We also evaluated self-reported current hormone use indications. Specifically, participants reported if they had ever used hormones. Among those who had used hormones at least once, they may further provide their age at first use and last use. If the age at last use was within the same year of study enrollment, we considered it as current hormone use. If participants never used hormones or their age at last use was before the year of enrollment, they were grouped as not currently using hormones. Among those currently using hormones, participants could additionally report indications of use, which we categorized as for contraception, for managing menstrual cycles, for transgender medication (female to male), for 2 or more reasons, for other reason(s), or reason(s) not reported. We differentiated the indications because hormones typically used for female-to-male transgender medication (which usually include androgens) are fundamentally different from hormones used for contraception or managing cycles (which generally include progesterone and/or estrogen).

Statistical Analysis

We summarized the distributions of all signs of potential AE with mean ± SD and median (interquartile range) for continuous variables, or n (%) for categorical variables among all 24 435 participants. The 95% confidence intervals of the percentages for binary outcomes were further calculated as a measure of degree of uncertainty for the estimated population proportions. Then, to determine the heterogeneity of these symptoms by demographic and health characteristics, we evaluated the distributions of signs of potential AE, stratified by age groups, race and ethnicity, Asian ancestry, BMI categories, PCOS status, and current hormone use indications. Differences in the proportion of people with each symptom across categories of these factors were evaluated using Chi-square tests.
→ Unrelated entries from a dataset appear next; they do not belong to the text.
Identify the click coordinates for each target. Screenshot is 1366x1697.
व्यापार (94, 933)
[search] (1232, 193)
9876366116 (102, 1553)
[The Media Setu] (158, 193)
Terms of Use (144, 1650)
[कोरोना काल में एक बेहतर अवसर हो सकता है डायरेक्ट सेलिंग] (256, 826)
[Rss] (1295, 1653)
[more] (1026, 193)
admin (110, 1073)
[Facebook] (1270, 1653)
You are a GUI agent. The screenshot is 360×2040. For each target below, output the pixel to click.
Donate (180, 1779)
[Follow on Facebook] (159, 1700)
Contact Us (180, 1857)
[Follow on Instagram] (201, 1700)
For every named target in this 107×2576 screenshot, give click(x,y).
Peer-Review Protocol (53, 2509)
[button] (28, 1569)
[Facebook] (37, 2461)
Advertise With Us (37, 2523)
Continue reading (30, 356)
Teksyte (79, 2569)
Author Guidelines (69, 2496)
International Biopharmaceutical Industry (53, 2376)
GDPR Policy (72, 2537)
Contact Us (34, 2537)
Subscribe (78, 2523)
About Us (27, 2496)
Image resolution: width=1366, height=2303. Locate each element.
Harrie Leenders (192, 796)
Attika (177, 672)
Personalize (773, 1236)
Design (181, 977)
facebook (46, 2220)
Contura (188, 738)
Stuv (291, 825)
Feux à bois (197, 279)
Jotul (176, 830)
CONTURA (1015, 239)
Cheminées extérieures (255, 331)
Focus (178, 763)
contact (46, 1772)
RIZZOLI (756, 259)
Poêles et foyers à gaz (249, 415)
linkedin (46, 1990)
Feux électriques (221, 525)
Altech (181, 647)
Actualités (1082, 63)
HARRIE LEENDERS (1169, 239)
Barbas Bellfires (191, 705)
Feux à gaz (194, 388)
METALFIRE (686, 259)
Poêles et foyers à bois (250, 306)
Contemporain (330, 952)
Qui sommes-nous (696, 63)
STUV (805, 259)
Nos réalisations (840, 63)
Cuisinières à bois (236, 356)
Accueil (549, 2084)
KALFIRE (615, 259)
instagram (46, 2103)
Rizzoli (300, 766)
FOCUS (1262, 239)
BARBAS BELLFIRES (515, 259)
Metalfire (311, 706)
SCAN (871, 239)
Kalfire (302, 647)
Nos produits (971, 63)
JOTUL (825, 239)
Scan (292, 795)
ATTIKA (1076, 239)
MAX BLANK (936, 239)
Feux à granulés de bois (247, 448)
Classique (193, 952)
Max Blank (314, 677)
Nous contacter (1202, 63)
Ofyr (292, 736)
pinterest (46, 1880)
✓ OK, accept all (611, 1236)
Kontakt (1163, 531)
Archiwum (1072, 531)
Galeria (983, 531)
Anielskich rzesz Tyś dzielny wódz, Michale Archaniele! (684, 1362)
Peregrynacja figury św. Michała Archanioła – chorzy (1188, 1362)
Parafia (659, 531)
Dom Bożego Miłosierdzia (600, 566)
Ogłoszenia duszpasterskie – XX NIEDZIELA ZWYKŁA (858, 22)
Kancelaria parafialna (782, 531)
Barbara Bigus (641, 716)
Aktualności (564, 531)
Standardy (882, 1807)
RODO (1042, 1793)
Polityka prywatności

We conducted several sensitivity analyses. First, because not all hair loss is attributable to AE, we further explored the severity of hair loss on top of the head among individuals without other conditions that may cause hair loss (anemia, vitamin D deficiency, hyper- or hypothyroidism, anorexia, anxiety, or depression) (33, 34). Second, we evaluated the prevalence of possible hirsutism, stratified by hair compared to females in the family. Third, considering that the menopausal transition is often accompanied by substantial hormonal changes, we explored the distributions of the 4 key signs of potential AE, stratified simultaneously by age and self-reported menopausal status at baseline (menopause defined as those who either reported menopausal or reported a history of hysterectomy or bilateral oophorectomy). We also performed stratifications simultaneously by PCOS status and self-reported menstrual regularity (irregular cycles defined as those reported being “troubled by unpredictable periods,” cannot “usually predict the exact day when your next period will start,” or reported a typical menstrual cycle length of <21 days, ≥ 40 days, or “too irregular to estimate” from relevant survey questions). We also further evaluated the differences in signs of potential AE by subgroups of clinical relevance, stratified simultaneously by both PCOS diagnosis and age and also by BMI and age.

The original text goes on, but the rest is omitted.